TASK. Could you set down exactly the lines of the data below, starting at the one that holds "Blog (910, 1848)" and ending at the one that holds "Automotives (385, 1737)", both included, and only those?

★ ★ ★ ★ ★

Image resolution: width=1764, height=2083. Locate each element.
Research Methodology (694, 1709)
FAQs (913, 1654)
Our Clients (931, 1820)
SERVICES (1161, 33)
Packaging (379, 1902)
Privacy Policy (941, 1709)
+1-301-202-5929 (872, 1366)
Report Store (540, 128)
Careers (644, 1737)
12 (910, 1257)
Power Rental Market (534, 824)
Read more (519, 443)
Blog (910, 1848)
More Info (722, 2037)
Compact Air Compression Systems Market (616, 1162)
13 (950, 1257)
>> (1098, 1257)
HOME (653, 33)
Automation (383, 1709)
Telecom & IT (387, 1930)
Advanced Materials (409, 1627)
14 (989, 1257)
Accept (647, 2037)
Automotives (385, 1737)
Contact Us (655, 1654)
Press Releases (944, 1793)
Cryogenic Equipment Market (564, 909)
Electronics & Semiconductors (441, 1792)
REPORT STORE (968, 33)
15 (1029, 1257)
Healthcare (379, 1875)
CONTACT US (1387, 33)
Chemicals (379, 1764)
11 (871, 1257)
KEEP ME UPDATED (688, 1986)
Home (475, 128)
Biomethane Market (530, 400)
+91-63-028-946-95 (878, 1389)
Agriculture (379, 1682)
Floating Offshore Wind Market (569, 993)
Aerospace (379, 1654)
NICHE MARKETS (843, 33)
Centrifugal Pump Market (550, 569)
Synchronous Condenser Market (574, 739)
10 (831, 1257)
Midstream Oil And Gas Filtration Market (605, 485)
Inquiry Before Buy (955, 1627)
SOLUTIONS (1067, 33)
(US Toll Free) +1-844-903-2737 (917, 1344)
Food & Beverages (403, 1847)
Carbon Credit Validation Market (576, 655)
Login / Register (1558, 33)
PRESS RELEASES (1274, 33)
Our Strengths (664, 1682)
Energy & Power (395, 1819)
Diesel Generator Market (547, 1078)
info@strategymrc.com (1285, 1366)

★ ★ ★ ★ ★

RESPONSE.
Blog (910, 1848)
More Info (722, 2037)
Compact Air Compression Systems Market (616, 1162)
13 (950, 1257)
>> (1098, 1257)
HOME (653, 33)
Automation (383, 1709)
Telecom & IT (387, 1930)
Advanced Materials (409, 1627)
14 (989, 1257)
Accept (647, 2037)
Automotives (385, 1737)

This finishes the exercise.